That some voters might feel uncomfortable when they hear foreign languages on the train is one thing. That these people’s feelings – emerging from the uglier side of nationalism – have been prioritised over the health of UK industry, the livelihoods of would-be immigrants and the opposing feelings of their compatriots who feel perfectly at ease in a plural, multicultural society, is remarkable – and indicative of where the government sees its support as lying.
And while swashbuckling Brexiteers love to wax lyrical about the advent of a global Britain – rooted in Britannia Unchained, forging relationships with “old friends and new allies” – it seems that the type of Brexit currently being brandished by the UK government is nothing of the sort.
It is perhaps, too, a neglected point that these measures not only severely limit the ability of EU nationals to live and work in the UK, but that UK nationals wanting to work in the EU should now expect no favourable treatment from EU member states in return. If global Britain now means cutting off all avenues for cultural and social exchange between nations then Johnson has hit the nail on the head.
Contradiction
At the heart of all of this is a contradiction in the man himself. Last September he claimed to his cabinet that he was “the most liberal Conservative prime minister in decades”. But we shouldn’t forget that this so-called “most liberal Conservative” is also the prime minister who likened women in burqas to “bank robbers” and “letterboxes”; and the same prime minister who – during his tenure as mayor of London – purchased water cannon to spray protesters off the streets; and the prime minister who has just locked the gates to the nation, offering the key to only the multilingual and well educated. People, in other words, like him.

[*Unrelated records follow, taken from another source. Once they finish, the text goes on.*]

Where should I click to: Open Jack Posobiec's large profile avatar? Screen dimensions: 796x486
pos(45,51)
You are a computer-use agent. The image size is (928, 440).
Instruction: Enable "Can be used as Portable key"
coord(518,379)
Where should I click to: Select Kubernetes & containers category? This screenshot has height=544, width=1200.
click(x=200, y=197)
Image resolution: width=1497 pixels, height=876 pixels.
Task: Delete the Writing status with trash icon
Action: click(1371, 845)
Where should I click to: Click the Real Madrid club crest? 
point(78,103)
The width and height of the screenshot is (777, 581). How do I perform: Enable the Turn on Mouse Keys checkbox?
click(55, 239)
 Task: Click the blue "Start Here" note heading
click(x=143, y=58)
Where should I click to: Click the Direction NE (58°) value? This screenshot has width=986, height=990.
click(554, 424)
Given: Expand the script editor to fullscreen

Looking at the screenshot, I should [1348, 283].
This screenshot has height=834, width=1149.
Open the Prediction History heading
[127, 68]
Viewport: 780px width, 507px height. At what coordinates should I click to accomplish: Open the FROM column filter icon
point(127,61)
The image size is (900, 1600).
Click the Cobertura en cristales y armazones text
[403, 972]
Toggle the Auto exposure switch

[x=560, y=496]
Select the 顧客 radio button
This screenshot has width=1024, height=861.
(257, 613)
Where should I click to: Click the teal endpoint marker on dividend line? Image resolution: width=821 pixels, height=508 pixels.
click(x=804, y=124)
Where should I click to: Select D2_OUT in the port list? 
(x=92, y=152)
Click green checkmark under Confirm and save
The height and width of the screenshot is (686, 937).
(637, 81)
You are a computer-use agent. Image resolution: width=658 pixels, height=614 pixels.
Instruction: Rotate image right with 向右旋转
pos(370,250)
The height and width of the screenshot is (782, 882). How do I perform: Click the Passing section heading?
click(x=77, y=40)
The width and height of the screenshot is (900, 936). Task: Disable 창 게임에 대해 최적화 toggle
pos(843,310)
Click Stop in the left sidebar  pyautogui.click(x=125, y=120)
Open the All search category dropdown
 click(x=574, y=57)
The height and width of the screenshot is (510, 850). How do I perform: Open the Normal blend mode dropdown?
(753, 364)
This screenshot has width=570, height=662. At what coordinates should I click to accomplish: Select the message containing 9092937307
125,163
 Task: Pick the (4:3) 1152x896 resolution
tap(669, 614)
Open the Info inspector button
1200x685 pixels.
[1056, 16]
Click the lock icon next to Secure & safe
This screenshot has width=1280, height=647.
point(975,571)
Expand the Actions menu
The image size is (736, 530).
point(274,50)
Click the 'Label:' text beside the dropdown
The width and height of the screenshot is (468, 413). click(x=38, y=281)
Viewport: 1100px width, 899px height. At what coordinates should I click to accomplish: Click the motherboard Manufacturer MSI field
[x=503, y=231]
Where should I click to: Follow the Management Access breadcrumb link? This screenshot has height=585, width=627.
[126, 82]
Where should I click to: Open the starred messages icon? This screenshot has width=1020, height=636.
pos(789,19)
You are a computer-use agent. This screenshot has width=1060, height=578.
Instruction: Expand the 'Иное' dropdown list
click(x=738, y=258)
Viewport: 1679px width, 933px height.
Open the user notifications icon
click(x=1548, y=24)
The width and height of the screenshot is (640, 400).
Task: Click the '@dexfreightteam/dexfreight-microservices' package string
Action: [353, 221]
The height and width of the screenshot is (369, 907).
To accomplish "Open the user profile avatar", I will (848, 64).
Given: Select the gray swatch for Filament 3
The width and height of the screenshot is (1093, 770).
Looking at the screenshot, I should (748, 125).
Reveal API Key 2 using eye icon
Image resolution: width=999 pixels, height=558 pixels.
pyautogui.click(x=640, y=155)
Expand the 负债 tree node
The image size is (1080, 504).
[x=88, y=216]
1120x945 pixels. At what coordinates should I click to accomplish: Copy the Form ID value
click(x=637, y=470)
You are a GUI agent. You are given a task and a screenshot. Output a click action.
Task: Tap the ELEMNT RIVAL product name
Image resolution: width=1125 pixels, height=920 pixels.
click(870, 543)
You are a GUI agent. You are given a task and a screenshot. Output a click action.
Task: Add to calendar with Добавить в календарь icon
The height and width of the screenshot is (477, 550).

Because Johnson – though he may have been a liberal once upon a time, and certainly hasn’t been a lifelong Eurosceptic – had to make a trade-off when angling to become prime minister. That trade-off was leaning into Brexit – deal or no deal – and riding the crest of nationalist feeling Brexit provoked straight into No 10.
On January 31st, 2020, as Britain left the EU at 11pm and revellers partied in Parliament Square, the era of a “truly global Britain” was supposed to begin. To prove the government can be trusted to achieve this dream, Patel and Johnson have pulled up the drawbridges and battened down the hatches.